Best place to keep certs ubuntu - fresh install of node red v3

Hello all! I'm in the process of installing node-red and have run the script found here: Running on Raspberry Pi : Node-RED The next step is Securing Node-Red (Securing Node-RED : Node-RED ). In order to do so, I started watching a tutorial ( Secure Node-Red with SSL,Username and Password Secure Node-Red with SSL,Username and Password - YouTube ) and am wondering where is the best place to keep certs in Ubuntu 22.04? Thank you all in advance for your time.

Somewhat depends on what you intend to do with the system, whether it is exposed to the internet and how valuable the system and its data are.

In general, if you insist on getting node-red to handle TLS, the best place is anywhere where the user id running node-red has read-only access.

Much better though is to use a reverse proxy to handle the TLS termination then node-red doesn't need any access at all. Which, as long as you put the two files (key and certificate) where node-red can't get to them, will prevent an flows from messing with them.

Handling TLS for high-value systems and data requires a lot more care however and you should always employ an expert if not to design the system, at least to do penetration and other security testing on it.


@TotallyInformation Julian I appreciate your insight. This system will be used in an apartment that I'll be (tentatively) renting to AirBnB guests. I won't be living on site, so I'm thinking it MIGHT be nice to monitor the system remotely. However, if it's going to be super costly/pose security risks, it may not be worth it. The main function of the system will be to control a hot water recirculation pump. In theory a collection of 3 motion sensors will be used to activate the pump and shut it off 30 minutes after the last motion is detected.

Also, I've been reading your articles: Safely accessing Node-RED over the Internet as well as Dashboard suddenly asks for password (Hacked Node-RED servers) and now I'm wondering, how do I verify that my device is not currently exposed to the internet. :grimacing: Thank you in advance!

Check in your modem/router whether there are any ports forwarded to your devices. If you have not done that then they won't be.

1 Like

@Colin Thank you for your suggestion and it looks like I'm using a router that does not have port forwarding. It does show (in terminal) when I run node red "server now running at"

It almost certainly does, on routers supplied by ISPs it is often hidden away somwhere to reduce the likelihood that a user will mess it up. If you wanted to do it then google will probably tell you how for your router.

1 Like

@Colin Yes, I had googled it and it had showed that the T-mobile gateway doesn't support port forwarding. It uses CG-Nat - which apparently means that end users share IP addresses.

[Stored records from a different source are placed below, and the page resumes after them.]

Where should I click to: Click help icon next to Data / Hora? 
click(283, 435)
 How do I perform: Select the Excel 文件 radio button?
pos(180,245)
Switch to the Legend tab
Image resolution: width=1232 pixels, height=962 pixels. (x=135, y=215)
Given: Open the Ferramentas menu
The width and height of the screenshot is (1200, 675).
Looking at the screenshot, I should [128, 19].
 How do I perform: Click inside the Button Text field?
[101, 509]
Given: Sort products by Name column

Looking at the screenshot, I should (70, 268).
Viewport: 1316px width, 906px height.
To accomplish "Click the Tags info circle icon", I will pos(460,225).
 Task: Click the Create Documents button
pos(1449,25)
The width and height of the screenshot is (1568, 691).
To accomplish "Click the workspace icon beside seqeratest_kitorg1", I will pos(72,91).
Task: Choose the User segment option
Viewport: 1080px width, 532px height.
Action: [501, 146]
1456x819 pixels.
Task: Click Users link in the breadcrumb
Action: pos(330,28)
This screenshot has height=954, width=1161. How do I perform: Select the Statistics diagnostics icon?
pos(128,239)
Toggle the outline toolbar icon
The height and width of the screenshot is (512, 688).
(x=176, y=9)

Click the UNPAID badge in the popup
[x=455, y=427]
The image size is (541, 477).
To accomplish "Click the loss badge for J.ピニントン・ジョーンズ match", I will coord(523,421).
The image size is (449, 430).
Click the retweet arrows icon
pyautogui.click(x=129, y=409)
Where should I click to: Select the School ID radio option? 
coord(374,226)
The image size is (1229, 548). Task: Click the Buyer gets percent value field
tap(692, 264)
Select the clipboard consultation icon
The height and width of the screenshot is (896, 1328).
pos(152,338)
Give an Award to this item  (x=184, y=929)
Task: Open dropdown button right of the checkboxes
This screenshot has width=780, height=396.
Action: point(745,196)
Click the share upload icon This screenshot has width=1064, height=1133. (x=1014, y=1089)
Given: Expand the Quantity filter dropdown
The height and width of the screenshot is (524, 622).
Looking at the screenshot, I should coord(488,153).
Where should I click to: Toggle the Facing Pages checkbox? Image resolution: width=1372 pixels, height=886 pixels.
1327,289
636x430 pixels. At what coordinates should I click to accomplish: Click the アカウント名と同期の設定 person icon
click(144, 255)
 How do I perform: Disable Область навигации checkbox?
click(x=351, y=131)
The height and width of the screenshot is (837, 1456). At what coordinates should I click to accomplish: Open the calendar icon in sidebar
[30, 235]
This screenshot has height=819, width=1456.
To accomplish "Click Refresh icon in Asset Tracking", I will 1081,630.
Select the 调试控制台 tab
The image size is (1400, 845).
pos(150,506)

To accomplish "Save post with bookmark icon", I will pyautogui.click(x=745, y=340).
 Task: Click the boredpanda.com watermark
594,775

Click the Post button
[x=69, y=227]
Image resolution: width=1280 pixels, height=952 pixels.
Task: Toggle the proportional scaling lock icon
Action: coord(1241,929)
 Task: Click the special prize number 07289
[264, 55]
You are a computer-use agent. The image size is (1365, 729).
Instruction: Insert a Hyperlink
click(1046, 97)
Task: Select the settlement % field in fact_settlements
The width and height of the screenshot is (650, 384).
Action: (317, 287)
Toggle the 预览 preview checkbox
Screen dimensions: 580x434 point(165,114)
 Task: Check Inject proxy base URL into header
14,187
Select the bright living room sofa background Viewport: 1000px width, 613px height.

I would use one of the remote access tools such as Cloudflare Zero Trust, etc. If you look through the forum for internet access, you will find a number of choices which will all be good enough. What they give is a virtual network connection from your remote PC into your Pi without you needing to open a hole in your firewall.

Simple enough, for a "home" network, everything from the Internet will go through the router which is also the main firewall. So as long as there are no settings in the firewall that create a "hole" through to your Pi, you should be fine.

Of course, if you are also running WiFi, you really should move any IoT and monitoring stuff onto a separate VLAN (for wired) or separate SSID (for WiFi). Ideally the SSID for guests would not allow any access to your monitoring network. That is a little more complex to set up of course and somewhat depends on what router you have.

Ah, that is annoying. CG-Nat is a pain in the neck for a variety of reasons. Technically, it is still possible to port forward, it just doesn't help you with connections from the Internet.

So the good news is that your Pi won't be exposed.

However, also good news, things like Cloudflare Zero Trust and similar remote network tools will still work because you run a client on the Pi which creates the tunnel and so is an outbound connection which isn't impacted by CG-Nat (well, assuming T-Mobile haven't messed something else up). So if you ever need remote access to your monitoring, that is still possible.

Another thing a lot of us use for simple alerting is Telegram. There is a decent telegram bot node in the library which is relatively straight-forwards to use and once set up, you can easily send alerts from Node-RED and even allow inbound messages that you can use as local commands - for example to change the lights.

1 Like

This topic was automatically closed 14 days after the last reply. New replies are no longer allowed.